Transfer the lines starting at the first one and ending at the one containing "I will pos(390,282).", both included, and add 135 to every coordinate value in the answers.

━━━

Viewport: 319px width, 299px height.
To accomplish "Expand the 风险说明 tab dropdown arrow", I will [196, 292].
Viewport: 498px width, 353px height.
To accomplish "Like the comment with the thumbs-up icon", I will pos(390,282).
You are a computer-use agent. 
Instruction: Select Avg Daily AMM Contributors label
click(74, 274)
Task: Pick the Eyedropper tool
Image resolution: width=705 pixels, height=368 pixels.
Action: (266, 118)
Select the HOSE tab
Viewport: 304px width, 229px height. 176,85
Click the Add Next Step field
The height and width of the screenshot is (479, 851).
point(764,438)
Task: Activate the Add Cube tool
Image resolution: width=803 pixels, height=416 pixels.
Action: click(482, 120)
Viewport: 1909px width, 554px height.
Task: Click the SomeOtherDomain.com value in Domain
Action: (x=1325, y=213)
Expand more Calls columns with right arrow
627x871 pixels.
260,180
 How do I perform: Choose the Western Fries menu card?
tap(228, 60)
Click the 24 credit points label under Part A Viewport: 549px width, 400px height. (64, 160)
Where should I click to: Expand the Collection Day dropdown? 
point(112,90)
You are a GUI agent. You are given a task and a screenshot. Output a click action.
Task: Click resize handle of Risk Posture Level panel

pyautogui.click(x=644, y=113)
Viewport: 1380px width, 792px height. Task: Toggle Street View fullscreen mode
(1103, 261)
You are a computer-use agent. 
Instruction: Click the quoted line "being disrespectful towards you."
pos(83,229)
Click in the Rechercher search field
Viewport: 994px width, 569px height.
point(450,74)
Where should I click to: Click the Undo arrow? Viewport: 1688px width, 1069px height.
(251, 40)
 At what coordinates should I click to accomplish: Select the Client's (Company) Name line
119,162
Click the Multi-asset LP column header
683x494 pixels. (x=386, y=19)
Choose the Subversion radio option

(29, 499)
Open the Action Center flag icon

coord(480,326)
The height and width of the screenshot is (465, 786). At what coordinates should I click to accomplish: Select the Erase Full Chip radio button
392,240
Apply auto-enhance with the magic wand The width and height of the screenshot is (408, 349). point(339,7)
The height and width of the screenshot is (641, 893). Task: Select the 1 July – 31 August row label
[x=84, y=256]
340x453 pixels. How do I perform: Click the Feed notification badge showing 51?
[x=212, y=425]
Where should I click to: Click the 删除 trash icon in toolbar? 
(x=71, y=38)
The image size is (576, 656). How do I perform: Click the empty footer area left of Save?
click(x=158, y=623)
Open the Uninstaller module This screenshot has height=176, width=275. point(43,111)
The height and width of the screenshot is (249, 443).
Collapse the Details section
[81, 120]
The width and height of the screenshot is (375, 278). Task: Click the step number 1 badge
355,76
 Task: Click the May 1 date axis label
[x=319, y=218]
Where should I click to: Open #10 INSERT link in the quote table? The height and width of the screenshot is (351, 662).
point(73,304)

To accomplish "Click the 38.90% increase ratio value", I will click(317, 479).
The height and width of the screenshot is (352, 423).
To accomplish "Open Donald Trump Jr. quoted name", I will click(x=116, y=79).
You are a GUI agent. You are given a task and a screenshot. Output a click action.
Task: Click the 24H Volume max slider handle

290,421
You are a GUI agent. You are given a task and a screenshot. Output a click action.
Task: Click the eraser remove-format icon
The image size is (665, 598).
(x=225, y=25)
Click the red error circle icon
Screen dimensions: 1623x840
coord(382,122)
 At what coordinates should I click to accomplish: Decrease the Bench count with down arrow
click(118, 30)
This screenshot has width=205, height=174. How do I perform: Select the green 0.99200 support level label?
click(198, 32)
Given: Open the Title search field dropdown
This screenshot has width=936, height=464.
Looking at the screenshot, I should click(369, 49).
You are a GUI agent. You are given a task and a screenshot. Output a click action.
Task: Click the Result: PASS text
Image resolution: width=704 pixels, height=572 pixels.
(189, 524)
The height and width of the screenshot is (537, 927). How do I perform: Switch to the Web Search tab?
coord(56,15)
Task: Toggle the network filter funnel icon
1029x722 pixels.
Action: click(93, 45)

━━━

• [RESPONSE TO THE EXERCISE]
Viewport: 319px width, 299px height.
To accomplish "Expand the 风险说明 tab dropdown arrow", I will [331, 427].
Viewport: 498px width, 353px height.
To accomplish "Like the comment with the thumbs-up icon", I will pos(525,417).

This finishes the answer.